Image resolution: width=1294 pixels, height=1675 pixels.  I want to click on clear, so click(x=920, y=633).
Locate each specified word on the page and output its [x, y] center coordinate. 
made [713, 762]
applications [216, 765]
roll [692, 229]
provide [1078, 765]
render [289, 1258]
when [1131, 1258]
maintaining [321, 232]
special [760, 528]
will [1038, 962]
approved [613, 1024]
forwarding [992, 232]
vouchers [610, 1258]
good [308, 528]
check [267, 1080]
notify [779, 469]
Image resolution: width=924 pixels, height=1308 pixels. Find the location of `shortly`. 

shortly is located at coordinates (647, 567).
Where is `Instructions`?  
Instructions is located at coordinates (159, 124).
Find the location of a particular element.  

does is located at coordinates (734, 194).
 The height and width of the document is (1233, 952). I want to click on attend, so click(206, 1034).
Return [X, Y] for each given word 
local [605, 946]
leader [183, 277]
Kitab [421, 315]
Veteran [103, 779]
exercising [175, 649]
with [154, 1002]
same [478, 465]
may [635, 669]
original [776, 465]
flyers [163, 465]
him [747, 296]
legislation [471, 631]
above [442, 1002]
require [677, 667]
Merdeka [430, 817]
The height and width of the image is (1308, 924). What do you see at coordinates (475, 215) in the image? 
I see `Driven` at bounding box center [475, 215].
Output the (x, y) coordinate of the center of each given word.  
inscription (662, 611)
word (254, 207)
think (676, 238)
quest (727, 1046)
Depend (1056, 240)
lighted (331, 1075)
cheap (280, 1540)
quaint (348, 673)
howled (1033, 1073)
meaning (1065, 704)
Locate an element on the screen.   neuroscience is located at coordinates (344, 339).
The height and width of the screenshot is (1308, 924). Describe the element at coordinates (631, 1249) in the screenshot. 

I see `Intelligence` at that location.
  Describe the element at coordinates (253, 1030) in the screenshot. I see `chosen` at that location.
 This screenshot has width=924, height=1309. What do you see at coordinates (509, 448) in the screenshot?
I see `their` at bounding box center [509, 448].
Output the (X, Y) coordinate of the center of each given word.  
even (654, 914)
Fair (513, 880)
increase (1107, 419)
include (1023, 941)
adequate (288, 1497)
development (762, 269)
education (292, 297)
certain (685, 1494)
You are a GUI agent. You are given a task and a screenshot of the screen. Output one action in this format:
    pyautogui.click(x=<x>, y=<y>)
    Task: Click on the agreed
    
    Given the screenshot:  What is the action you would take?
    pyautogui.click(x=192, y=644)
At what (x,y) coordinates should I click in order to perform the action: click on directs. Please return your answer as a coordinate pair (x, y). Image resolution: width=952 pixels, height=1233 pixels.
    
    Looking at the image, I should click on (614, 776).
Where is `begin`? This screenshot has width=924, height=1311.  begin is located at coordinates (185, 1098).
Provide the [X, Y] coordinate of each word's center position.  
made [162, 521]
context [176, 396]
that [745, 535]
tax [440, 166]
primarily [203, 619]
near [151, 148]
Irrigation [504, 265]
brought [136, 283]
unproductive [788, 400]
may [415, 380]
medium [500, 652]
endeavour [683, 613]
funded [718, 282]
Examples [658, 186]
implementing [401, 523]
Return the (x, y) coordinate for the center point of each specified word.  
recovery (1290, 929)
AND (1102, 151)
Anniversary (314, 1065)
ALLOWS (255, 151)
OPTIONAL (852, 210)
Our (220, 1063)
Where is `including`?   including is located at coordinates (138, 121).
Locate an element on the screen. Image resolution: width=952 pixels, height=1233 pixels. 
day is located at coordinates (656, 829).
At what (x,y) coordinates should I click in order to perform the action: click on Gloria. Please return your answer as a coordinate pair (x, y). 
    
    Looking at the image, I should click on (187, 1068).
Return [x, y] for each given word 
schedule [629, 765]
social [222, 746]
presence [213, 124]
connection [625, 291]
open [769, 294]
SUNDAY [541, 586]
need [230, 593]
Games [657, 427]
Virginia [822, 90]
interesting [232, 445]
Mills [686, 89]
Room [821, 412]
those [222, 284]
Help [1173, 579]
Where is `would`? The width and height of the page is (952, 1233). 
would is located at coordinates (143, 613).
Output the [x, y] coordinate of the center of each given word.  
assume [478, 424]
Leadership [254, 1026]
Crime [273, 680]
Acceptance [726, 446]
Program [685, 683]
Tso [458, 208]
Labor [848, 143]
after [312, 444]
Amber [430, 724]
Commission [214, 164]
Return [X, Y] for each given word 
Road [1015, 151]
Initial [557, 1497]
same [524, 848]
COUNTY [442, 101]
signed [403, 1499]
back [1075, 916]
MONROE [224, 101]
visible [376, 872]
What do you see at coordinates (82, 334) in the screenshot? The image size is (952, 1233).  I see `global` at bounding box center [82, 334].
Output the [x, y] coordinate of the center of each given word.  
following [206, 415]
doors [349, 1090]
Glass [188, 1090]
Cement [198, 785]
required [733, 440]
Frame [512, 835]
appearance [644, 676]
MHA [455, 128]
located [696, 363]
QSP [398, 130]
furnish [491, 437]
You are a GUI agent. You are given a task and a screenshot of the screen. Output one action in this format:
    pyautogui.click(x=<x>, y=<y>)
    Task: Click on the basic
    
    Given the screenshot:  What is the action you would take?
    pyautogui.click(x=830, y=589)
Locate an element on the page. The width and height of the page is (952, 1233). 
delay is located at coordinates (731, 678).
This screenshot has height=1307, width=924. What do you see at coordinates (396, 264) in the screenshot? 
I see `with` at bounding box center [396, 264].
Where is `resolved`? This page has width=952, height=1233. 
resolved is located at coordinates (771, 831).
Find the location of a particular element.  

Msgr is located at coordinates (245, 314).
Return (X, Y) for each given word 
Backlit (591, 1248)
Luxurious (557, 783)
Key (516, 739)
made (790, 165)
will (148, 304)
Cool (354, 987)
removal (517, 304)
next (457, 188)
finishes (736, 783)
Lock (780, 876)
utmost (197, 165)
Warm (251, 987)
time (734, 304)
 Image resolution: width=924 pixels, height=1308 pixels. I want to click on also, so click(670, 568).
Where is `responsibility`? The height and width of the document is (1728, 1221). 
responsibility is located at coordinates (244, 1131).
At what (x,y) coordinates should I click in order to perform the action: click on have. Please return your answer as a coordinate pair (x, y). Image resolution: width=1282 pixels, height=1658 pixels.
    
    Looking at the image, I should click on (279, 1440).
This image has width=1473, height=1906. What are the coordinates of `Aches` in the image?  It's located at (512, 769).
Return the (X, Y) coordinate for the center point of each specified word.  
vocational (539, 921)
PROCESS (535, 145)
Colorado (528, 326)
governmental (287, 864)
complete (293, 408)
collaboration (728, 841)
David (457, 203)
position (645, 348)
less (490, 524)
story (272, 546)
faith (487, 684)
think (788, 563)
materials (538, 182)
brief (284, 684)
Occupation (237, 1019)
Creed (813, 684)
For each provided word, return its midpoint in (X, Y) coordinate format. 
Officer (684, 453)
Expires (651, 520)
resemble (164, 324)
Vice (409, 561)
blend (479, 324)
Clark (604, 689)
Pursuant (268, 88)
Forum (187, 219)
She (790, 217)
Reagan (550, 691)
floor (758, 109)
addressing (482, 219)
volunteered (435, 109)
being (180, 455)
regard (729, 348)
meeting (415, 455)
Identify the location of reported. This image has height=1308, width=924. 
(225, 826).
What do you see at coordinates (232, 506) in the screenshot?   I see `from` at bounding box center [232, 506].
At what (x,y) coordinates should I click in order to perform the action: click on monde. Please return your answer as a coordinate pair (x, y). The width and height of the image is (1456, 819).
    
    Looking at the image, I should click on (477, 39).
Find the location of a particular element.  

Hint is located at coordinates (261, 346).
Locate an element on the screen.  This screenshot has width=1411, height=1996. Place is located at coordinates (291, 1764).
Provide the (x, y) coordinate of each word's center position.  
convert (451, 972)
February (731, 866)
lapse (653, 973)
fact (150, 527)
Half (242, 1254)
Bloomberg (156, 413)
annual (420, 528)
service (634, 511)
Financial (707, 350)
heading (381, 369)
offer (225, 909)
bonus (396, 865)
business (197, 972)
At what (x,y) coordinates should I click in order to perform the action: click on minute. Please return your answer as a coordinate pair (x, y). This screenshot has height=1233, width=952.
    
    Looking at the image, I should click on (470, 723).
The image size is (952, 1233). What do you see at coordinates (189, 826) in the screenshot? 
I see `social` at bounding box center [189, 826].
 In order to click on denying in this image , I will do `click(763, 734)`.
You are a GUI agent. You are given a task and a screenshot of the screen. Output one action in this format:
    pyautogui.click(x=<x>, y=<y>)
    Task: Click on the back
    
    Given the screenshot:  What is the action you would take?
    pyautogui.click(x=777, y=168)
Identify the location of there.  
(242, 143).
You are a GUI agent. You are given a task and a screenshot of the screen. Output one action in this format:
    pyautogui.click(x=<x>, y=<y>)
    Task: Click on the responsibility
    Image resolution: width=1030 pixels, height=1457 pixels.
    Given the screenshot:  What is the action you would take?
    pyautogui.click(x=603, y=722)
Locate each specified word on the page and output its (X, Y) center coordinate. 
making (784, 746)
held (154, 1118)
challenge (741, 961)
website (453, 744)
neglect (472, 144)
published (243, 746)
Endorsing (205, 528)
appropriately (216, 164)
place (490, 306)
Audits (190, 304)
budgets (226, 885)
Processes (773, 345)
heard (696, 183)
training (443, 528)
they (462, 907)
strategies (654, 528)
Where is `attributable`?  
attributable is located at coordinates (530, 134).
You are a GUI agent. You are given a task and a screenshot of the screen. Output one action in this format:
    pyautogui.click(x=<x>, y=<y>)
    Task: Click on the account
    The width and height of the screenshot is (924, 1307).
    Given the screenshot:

======

Gather each line in the material that contains the word "want" and copy those lines out in full.

-- EXERCISE ANSWER --
Image resolution: width=1294 pixels, height=1675 pixels.  I want to click on clear, so click(x=920, y=633).
 The height and width of the document is (1233, 952). I want to click on attend, so click(206, 1034).
 Image resolution: width=924 pixels, height=1308 pixels. I want to click on also, so click(670, 568).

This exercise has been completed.